In a razor-thin vote of 215-214 largely along party lines, the House of Representatives approved President Donald Trump's comprehensive tax reform legislation on Thursday. The bill, officially titled the "One Big Beautiful Bill Act," will now advance to the Senate for consideration.

Pharmaceutical Industry Impacts

The legislation contains several provisions affecting the pharmaceutical sector, particularly regarding drug pricing and market dynamics.

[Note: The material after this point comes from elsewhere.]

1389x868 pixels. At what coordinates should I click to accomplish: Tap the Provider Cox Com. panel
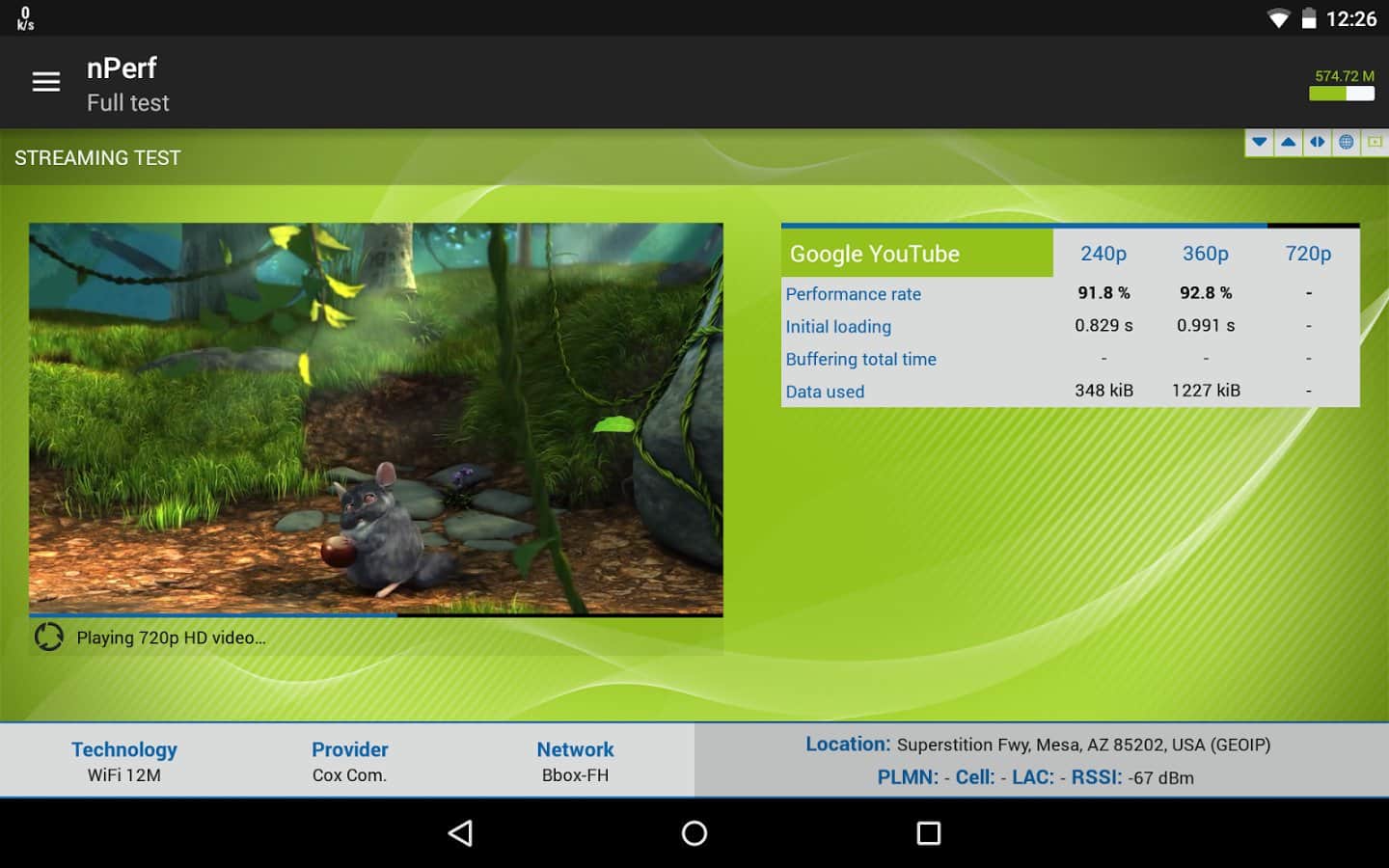coord(349,761)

Notably, the bill modifies aspects of the Biden administration's drug price negotiation program established under the Inflation Reduction Act (IRA).
One key change exempts orphan drugs approved for multiple rare diseases from the government's price negotiation process. If enacted, this modification would take effect in 2028, potentially benefiting pharmaceutical companies with diversified rare disease portfolios.
The legislation also addresses pharmacy benefit managers (PBMs) by prohibiting "spread-pricing" practices. This common industry tactic involves PBMs charging payers like Medicare more for medications than they reimburse to dispensing pharmacies, pocketing the difference as profit.

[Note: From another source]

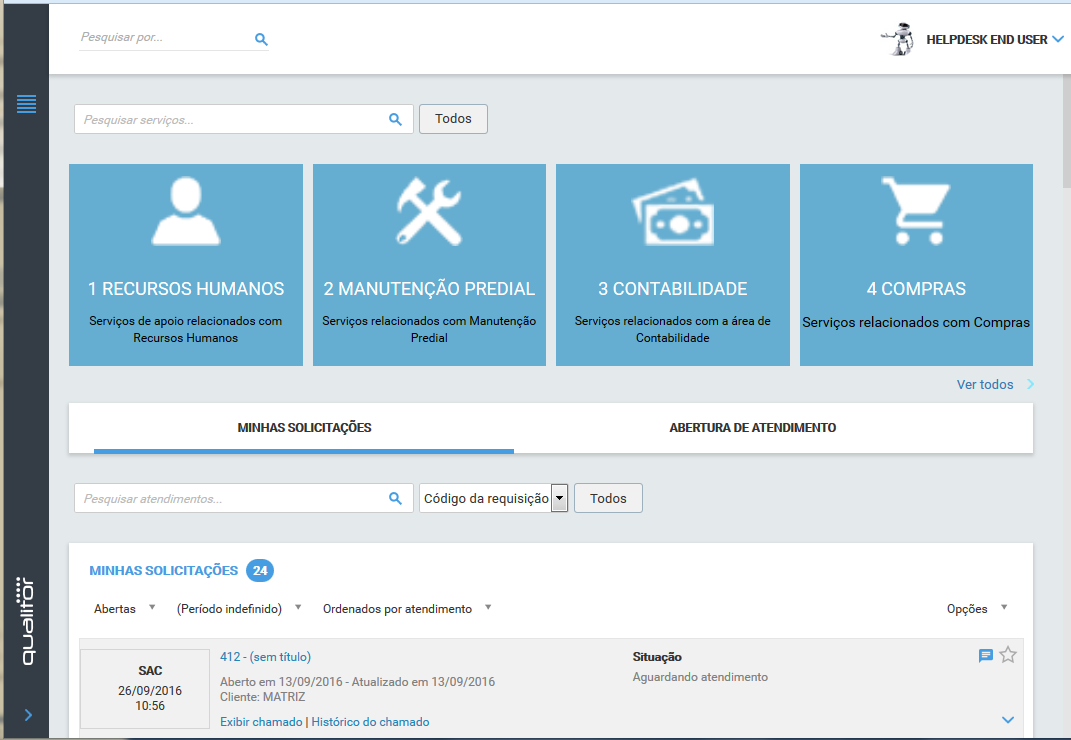Click the magnifier icon in Pesquisar serviços

395,119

Pill Penalty Remains Unchanged

Despite expectations to the contrary, the bill does not address the controversial "pill penalty" - the significant disparity in negotiation exclusion periods between small-molecule drugs (typically pills) and biologics under the IRA. President Trump had previously signaled support for eliminating this disparity through an executive order issued last month.
The current framework provides biologics with 13 years of market exclusivity before being subject to government price negotiations, while small-molecule drugs receive only 9 years. This discrepancy has been criticized for potentially discouraging investment in traditional pill-based medications.
All House Democrats and two Republicans voted against the tax bill.

MAHA Report Released

Concurrent with the House vote, the White House published its nearly 70-page "Make America Healthy Again" (MAHA) report outlining health policy priorities for the Department of Health and Human Services. The document focuses heavily on addressing what it terms a "childhood chronic disease crisis."
The report takes aim at what it describes as the "overmedicalization" of children, expressing concern about medication overprescription and attributing this trend to "conflicts of interest in medical research, regulation, and practice."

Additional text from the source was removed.